Recently, I ran into an interesting problem: a website that my workplace was going to start hosting was about to be cut over however the SSL certificate was failing. By disabling OCSP in Firefox, I determined it was likely due to the certificate authority (GoDaddy) revoking the certificate.
The warning displayed by Google Chrome is:
The server’s security certificate is revoked!
You attempted to reach www.xyz.org, but the certificate that the server presented has been revoked by its issuer. This means that the security credentials the server presented absolutely should not be trusted. You may be communicating with an attacker. You should not proceed.
The warning displayed by Mozilla Firefox is:
Secure Connection Failed
An error occurred during a connection to www.xyz.org.
Peer’s Certificate has been revoked.
(Error code: sec_error_revoked_certificate)
- The page you are trying to view can not be shown because the authenticity of the received data could not be verified.

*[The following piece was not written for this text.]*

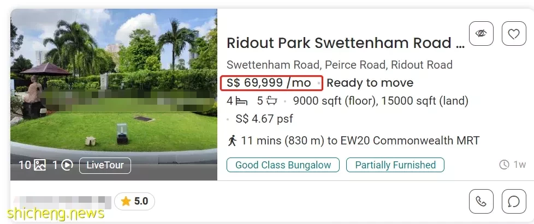Open the bungalow garden photo thumbnail
The height and width of the screenshot is (224, 534).
[x=114, y=94]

- Please contact the web site owners to inform them of this problem. Alternatively, use the command found in the help menu to report this broken site.
At first, we thought there was perhaps an issue with the intermediary certificate bundle. However that bundle matched GoDaddy’s current bundle so it was time to take a closer look at the certificate. Firefox wasn’t much help however Chrome could display all the metadata attached to the failing certificate. The two essential parts for to check the status for OCSP are the serial number and the CRL list.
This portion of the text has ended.